That matters because Lipps sat behind bars for months before Fargo police finally interviewed her in December.
When Zibolski was asked how that could happen, he blamed process. He said there was no easy system to notify Fargo investigators if someone arrested on one of their felony warrants was already in custody. He said the department is now looking at ways to improve that, including a daily review of jail booking rosters.
Police also said they are now making changes to how facial recognition gets used. Zibolski said the West Fargo program involved in the case has been prohibited from use and that officers will receive training on how to understand facial recognition returns and submissions.
He said the department has also put temporary restrictions in place, including a ban on facial recognition information coming from other departments.
“What I can tell you, from what I know right now, is that the persons involved are also very upset by this, because they pride themselves on their thoroughness,” he said.

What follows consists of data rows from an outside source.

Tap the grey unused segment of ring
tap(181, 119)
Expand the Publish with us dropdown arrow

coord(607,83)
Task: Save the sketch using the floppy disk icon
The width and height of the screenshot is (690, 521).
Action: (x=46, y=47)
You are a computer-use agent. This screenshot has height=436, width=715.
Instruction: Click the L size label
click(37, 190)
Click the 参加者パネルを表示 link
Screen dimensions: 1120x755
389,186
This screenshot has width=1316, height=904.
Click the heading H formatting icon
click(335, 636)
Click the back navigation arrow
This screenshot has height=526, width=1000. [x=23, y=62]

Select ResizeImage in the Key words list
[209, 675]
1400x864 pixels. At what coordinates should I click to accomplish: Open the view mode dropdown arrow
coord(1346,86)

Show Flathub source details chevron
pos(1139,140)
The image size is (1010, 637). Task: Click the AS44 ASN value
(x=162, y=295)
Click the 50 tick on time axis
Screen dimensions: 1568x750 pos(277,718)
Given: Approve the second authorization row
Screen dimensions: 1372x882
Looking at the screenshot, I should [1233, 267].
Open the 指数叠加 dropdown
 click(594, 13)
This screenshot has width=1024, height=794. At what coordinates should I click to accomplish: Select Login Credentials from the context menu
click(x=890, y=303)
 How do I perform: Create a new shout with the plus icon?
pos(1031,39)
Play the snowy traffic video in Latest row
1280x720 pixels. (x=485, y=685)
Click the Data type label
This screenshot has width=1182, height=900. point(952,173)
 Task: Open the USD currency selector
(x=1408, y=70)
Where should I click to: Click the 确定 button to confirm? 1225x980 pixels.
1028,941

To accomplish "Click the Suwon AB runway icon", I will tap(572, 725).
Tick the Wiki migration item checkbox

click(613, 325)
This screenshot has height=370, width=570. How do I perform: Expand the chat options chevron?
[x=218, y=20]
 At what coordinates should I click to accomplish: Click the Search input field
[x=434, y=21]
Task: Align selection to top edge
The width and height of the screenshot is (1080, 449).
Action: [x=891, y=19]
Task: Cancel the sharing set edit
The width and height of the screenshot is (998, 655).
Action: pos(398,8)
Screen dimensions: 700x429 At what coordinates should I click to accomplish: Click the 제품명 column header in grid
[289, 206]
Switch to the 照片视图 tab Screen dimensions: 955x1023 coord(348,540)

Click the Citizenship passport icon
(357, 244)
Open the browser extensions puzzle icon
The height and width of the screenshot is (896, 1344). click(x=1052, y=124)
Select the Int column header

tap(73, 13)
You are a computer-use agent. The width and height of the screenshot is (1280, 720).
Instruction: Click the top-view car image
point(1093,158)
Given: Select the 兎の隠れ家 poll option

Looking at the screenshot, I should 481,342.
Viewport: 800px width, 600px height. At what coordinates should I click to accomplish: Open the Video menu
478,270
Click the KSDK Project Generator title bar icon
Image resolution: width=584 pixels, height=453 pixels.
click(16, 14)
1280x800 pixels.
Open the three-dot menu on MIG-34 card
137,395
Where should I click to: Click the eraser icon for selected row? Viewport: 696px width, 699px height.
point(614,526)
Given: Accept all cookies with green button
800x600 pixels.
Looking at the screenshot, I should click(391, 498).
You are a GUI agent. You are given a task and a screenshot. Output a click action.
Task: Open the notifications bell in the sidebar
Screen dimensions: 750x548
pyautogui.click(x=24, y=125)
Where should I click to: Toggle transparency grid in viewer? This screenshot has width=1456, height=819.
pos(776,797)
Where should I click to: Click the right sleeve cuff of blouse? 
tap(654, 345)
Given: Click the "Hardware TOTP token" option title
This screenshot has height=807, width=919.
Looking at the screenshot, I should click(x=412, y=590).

“No one wants to see someone detained, arrested unnecessarily,” Zibolski said. “We’re happy to acknowledge when we make errors, and we’ve made a few in this case for sure, but also that we are willing to address those.”
He went on to say the department certainly apologized for any damage done to trust in the community. Fargo Mayor Tim Mahoney tried to strike a similar tone.
“Once our department knew about her arrest, they immediately addressed it,” Mahoney said. “We will continue to look at our process.”
Lipps’ lawyers were not buying the cleanup language. In a statement, they said the news conference only confirmed what they had already found.
“It appears that the Fargo Police Department did not undertake basic investigative efforts before causing a warrant and charges to issue for Angela Lipps,” the attorneys said.
“Officers knew that Angela was a Tennessee resident and we have seen no investigation by officers to determine whether she traveled to or was in North Dakota at the time of the bank thefts.”
“Instead, an officer used AI facial recognition as a shortcut for basic investigation, resulting in an innocent woman being detained and transported halfway across the country to answer for charges that she has nothing to do with.”
Lipps has since become the face of a case that blew up far beyond North Dakota. Her story drew national headlines and led to a GoFundMe page that has raised tens of thousands of dollars as she tries to piece her life back together.
“I have no car, no money and no way to start over on my own,” she wrote. “I have always been an independent woman. I cannot start life again with nothing.”

I really hope she ends up owning Fargo when this is over. There is no excuse for that kind of shoddy police work. Period.